International Game Technology PLC has filed suit against the U.S. Department of Justice, seeking a declaration that it will never be prosecuted under the 1961 federal Wire Act for operations related to its internet lottery sales.
IGT is seeking clarification of the law, created by U.S. Attorney General Robert Kennedy to battle mob-controlled sportsbooks, as it applies to sales of lottery tickets over the internet.
In a 2012 opinion after a request by the Illinois Lottery, the DOJ stated the Wire Act applied only to sport betting. That opinion cleared the way for the creation of the internet gaming business. In 2018, the agency under President Donald Trump reversed that opinion to stat that the act applies to all online gaming across state lines.
Critics claimed this move was to placate the late Las Vegas Sands Chairman Sheldon Adelson, a Trump supporter and top Republican donor who was opposed to online gaming.
The New Hampshire Lottery sued the DOJ, arguing the reversal would “extend criminal liability” to its operations, while “intruding on the sovereign interests of the state of New Hampshire without unmistakably clear language that Congress intended such as result. Such a construction of the statute is not faithful to the text, structure, purpose, or legislative history of the text.”
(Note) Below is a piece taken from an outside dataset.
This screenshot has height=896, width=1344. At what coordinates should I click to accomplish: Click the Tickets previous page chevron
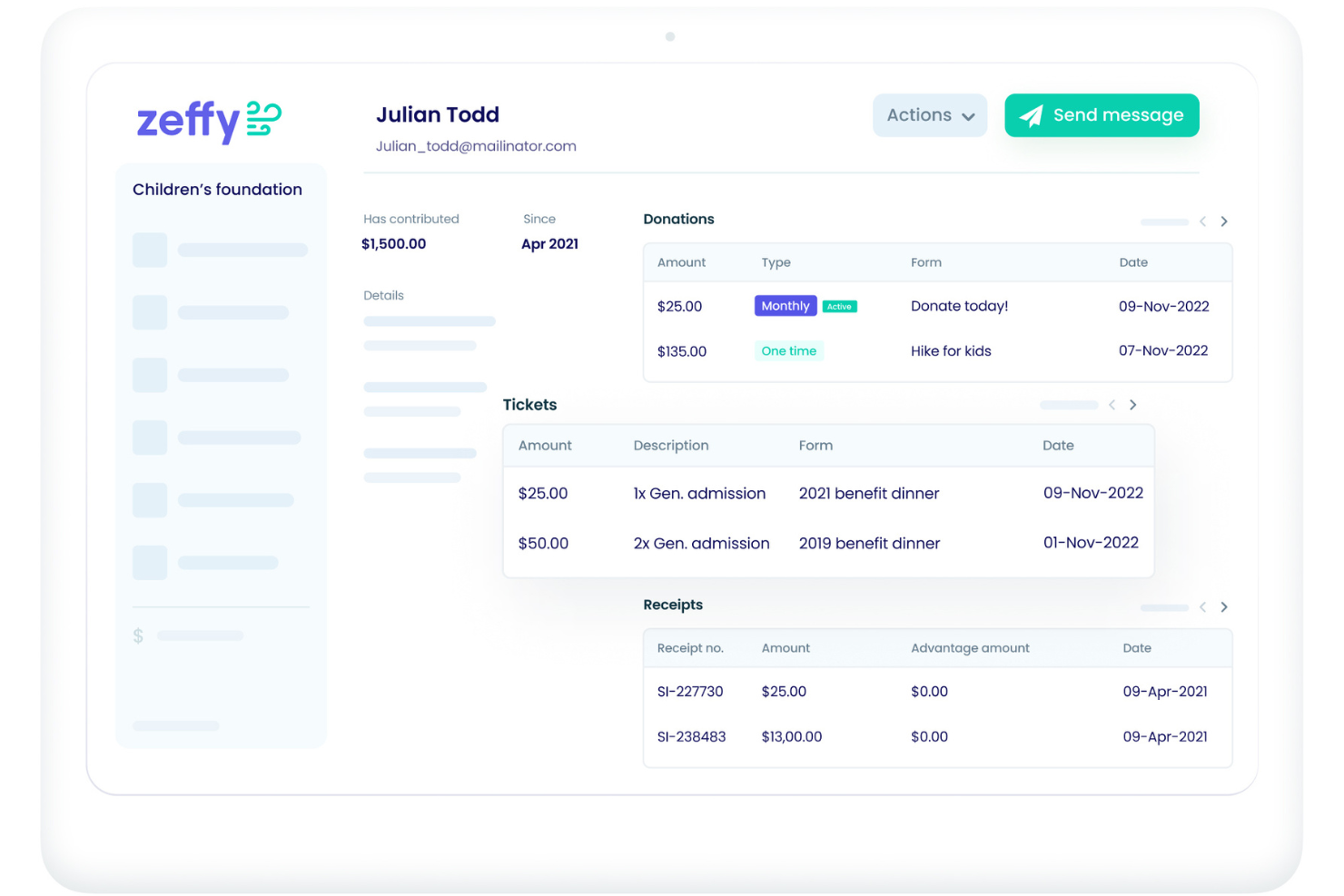pyautogui.click(x=1112, y=405)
A district court ruled for the lottery, holding it is exempt from the opinion.
The court ordered the new DOJ interpretation to be set aside. The DOJ appealed, and the higher court again ruled New Hampshire exempt but vacated the order for the opinion to be set aside.
IGT is suing to head off any future interpretation of the act that could affect its lottery business.
“IGT’s entire non–lottery gaming business is subject to prosecution, and DOJ has offered only the promise of a 90–day heads up before it can subject IGT’s lottery business to the Wire Act as well,” the company said in the lawsuit, which calls on the courts to remove all remaining ambiguity from the law.